Task item:
Every record must be copied exactly. Leave nothing out.

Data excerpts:
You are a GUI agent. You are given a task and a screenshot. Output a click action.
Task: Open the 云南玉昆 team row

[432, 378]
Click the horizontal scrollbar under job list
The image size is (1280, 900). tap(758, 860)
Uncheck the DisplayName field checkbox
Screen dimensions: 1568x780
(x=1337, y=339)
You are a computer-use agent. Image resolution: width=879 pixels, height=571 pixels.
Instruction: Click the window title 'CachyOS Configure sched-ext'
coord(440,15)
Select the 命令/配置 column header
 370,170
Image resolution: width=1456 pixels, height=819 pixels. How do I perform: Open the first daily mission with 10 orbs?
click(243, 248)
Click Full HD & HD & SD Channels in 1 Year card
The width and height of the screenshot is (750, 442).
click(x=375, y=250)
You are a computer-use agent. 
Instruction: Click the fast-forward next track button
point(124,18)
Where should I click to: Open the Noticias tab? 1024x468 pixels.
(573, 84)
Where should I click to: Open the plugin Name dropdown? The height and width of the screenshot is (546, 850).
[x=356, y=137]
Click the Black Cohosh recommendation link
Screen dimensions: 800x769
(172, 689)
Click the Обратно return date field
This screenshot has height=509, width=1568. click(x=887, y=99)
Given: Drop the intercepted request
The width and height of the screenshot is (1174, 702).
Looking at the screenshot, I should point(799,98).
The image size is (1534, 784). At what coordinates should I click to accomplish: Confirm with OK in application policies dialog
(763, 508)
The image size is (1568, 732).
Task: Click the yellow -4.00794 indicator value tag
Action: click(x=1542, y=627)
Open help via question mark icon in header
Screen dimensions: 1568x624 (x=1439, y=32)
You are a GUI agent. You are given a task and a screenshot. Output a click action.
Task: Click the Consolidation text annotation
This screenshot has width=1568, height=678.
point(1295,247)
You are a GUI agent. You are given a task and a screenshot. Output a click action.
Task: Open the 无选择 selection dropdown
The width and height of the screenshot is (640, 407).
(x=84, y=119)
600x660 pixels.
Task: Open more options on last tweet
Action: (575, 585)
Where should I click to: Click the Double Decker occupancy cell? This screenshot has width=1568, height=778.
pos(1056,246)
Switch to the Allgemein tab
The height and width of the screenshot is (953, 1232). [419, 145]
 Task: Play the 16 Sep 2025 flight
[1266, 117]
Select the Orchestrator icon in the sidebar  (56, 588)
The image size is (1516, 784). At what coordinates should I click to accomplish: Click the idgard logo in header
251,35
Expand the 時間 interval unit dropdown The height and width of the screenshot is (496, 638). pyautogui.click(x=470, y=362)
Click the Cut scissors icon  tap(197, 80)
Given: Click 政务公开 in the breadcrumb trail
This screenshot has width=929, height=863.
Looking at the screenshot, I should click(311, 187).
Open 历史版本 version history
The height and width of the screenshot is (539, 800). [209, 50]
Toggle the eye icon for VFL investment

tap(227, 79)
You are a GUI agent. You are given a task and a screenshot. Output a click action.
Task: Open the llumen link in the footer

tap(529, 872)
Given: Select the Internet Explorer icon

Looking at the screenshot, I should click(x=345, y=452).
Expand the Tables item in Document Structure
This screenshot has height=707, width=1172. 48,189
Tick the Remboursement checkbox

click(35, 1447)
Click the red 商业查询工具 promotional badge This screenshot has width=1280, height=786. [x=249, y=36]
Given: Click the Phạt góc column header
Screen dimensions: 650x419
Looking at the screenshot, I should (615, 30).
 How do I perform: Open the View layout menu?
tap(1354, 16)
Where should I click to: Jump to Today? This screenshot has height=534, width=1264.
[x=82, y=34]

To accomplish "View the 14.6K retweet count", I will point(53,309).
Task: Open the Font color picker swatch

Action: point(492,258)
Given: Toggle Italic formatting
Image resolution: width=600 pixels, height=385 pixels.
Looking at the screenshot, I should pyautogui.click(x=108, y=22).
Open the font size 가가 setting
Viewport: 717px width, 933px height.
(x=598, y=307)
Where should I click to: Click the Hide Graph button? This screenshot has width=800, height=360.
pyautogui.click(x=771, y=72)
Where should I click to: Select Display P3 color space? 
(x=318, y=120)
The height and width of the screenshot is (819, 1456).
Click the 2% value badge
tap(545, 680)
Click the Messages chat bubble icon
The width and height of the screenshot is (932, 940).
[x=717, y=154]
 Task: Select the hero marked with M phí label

Result of this task:
You are a GUI agent. You are given a task and a screenshot. Output a click action.
Task: Open the 云南玉昆 team row

[432, 378]
Click the horizontal scrollbar under job list
The image size is (1280, 900). tap(758, 860)
Uncheck the DisplayName field checkbox
Screen dimensions: 1568x780
(x=1337, y=339)
You are a computer-use agent. Image resolution: width=879 pixels, height=571 pixels.
Instruction: Click the window title 'CachyOS Configure sched-ext'
coord(440,15)
Select the 命令/配置 column header
 370,170
Image resolution: width=1456 pixels, height=819 pixels. How do I perform: Open the first daily mission with 10 orbs?
click(243, 248)
Click Full HD & HD & SD Channels in 1 Year card
The width and height of the screenshot is (750, 442).
click(x=375, y=250)
You are a computer-use agent. 
Instruction: Click the fast-forward next track button
point(124,18)
Where should I click to: Open the Noticias tab? 1024x468 pixels.
(573, 84)
Where should I click to: Open the plugin Name dropdown? The height and width of the screenshot is (546, 850).
[x=356, y=137]
Click the Black Cohosh recommendation link
Screen dimensions: 800x769
(172, 689)
Click the Обратно return date field
This screenshot has height=509, width=1568. click(x=887, y=99)
Given: Drop the intercepted request
The width and height of the screenshot is (1174, 702).
Looking at the screenshot, I should point(799,98).
The image size is (1534, 784). At what coordinates should I click to accomplish: Confirm with OK in application policies dialog
(763, 508)
The image size is (1568, 732).
Task: Click the yellow -4.00794 indicator value tag
Action: click(x=1542, y=627)
Open help via question mark icon in header
Screen dimensions: 1568x624 (x=1439, y=32)
You are a GUI agent. You are given a task and a screenshot. Output a click action.
Task: Click the Consolidation text annotation
This screenshot has width=1568, height=678.
point(1295,247)
You are a GUI agent. You are given a task and a screenshot. Output a click action.
Task: Open the 无选择 selection dropdown
The width and height of the screenshot is (640, 407).
(x=84, y=119)
600x660 pixels.
Task: Open more options on last tweet
Action: (575, 585)
Where should I click to: Click the Double Decker occupancy cell? This screenshot has width=1568, height=778.
pos(1056,246)
Switch to the Allgemein tab
The height and width of the screenshot is (953, 1232). [419, 145]
 Task: Play the 16 Sep 2025 flight
[1266, 117]
Select the Orchestrator icon in the sidebar  (56, 588)
The image size is (1516, 784). At what coordinates should I click to accomplish: Click the idgard logo in header
251,35
Expand the 時間 interval unit dropdown The height and width of the screenshot is (496, 638). pyautogui.click(x=470, y=362)
Click the Cut scissors icon  tap(197, 80)
Given: Click 政务公开 in the breadcrumb trail
This screenshot has width=929, height=863.
Looking at the screenshot, I should click(311, 187).
Open 历史版本 version history
The height and width of the screenshot is (539, 800). [209, 50]
Toggle the eye icon for VFL investment

tap(227, 79)
You are a GUI agent. You are given a task and a screenshot. Output a click action.
Task: Open the llumen link in the footer

tap(529, 872)
Given: Select the Internet Explorer icon

Looking at the screenshot, I should click(x=345, y=452).
Expand the Tables item in Document Structure
This screenshot has height=707, width=1172. 48,189
Tick the Remboursement checkbox

click(35, 1447)
Click the red 商业查询工具 promotional badge This screenshot has width=1280, height=786. [x=249, y=36]
Given: Click the Phạt góc column header
Screen dimensions: 650x419
Looking at the screenshot, I should (615, 30).
 How do I perform: Open the View layout menu?
tap(1354, 16)
Where should I click to: Jump to Today? This screenshot has height=534, width=1264.
[x=82, y=34]

To accomplish "View the 14.6K retweet count", I will point(53,309).
Task: Open the Font color picker swatch

Action: point(492,258)
Given: Toggle Italic formatting
Image resolution: width=600 pixels, height=385 pixels.
Looking at the screenshot, I should pyautogui.click(x=108, y=22).
Open the font size 가가 setting
Viewport: 717px width, 933px height.
(x=598, y=307)
Where should I click to: Click the Hide Graph button? This screenshot has width=800, height=360.
pyautogui.click(x=771, y=72)
Where should I click to: Select Display P3 color space? 
(x=318, y=120)
The height and width of the screenshot is (819, 1456).
Click the 2% value badge
tap(545, 680)
Click the Messages chat bubble icon
The width and height of the screenshot is (932, 940).
[x=717, y=154]
 Task: Select the hero marked with M phí label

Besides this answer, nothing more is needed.